Boix imparte talleres a niños para que se familiaricen con el barro y trata de transmitir a su hija lo que sabe. “Sé que este es un oficio en extinción. En Agost llegó a haber 25 talleres dedicados a los botijos tradicionales y hoy solo quedamos 3”, cuenta en el almacén, un lugar seco, frío, enorme y oscuro donde hay cientos de piezas apiladas con cuidado en compartimentos. Aparte de toda clase de modelos blancos, allí se pueden ver también algunos pensados para que beban los animales de compañía —unos miniabrevaderos con la panza del botijo abierta— y huchas con forma de cerdo.

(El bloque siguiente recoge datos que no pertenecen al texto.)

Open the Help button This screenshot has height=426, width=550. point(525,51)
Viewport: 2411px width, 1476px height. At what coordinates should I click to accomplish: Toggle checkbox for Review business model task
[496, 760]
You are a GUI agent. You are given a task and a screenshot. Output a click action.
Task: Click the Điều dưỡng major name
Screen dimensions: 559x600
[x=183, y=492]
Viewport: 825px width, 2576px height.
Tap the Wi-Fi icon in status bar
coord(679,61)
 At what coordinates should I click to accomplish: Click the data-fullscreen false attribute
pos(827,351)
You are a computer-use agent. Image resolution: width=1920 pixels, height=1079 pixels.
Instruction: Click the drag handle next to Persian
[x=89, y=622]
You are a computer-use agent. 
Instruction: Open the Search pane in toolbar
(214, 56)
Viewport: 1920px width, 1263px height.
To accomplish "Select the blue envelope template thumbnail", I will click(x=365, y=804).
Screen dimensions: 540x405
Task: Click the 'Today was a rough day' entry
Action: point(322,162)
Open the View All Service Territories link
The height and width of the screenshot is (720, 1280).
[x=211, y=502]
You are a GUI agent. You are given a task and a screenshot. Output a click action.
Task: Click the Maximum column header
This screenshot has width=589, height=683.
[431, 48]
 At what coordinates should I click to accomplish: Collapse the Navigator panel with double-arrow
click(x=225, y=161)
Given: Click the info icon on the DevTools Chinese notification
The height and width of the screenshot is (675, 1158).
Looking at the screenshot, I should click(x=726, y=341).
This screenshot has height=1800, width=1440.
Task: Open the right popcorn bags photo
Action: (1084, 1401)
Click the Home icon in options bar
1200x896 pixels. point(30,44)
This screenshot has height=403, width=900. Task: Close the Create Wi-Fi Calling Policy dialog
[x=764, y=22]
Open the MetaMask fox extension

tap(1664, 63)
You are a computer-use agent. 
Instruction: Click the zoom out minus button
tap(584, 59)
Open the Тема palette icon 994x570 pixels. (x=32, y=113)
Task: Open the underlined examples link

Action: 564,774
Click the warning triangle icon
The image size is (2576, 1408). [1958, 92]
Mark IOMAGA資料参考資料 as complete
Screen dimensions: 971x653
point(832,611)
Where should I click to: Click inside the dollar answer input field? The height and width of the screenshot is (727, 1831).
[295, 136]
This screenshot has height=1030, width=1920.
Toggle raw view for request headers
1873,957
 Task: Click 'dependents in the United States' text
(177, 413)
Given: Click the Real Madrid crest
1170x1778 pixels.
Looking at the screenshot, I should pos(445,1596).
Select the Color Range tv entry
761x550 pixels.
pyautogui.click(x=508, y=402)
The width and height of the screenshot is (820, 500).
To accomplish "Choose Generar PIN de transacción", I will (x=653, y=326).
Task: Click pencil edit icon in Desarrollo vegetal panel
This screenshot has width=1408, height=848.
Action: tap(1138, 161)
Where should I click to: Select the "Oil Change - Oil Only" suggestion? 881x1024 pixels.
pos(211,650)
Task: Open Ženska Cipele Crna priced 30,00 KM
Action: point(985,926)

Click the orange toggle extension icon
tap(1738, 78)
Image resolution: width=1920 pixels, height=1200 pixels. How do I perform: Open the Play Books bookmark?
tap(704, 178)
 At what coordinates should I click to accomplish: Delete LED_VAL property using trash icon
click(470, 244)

Ha vendido piezas en Perú y en Canadá, pero no queda ni rastro de los antiguos clientes del norte de África, Francia e Italia que conservaba su abuelo. Aun así, cree que hoy día hay sitio para el botijo. “A los turistas les llama mucho la atención. No lo conocen. A veces me los quieren comprar para mantener el vino fresco, pero se lo desaconsejo; está pensado para el agua”. Boix explica con entusiasmo las virtudes del objeto: “Consigue que el agua esté seis o siete grados más fría que la temperatura ambiente”. Pese a la famosa sencillez de su uso, da algunas instrucciones para emplearlo: “Antes de estrenarlo, hay que llenarlo de agua durante 24 horas. Luego se tira y ya se puede beber. La clave está en la porosidad del material. El botijo tiene que sudar; si no, no hace agua fresca. Por eso hay que ponerle un plato debajo siempre”.
También da un truco para elegir el modelo correcto: “Si pesa mucho, está mal hecho. Pero lo más importante es el ruido: se coge de la base y se le da golpecitos con el dedo al asa, arriba. Si suena como una campana, es perfecto”.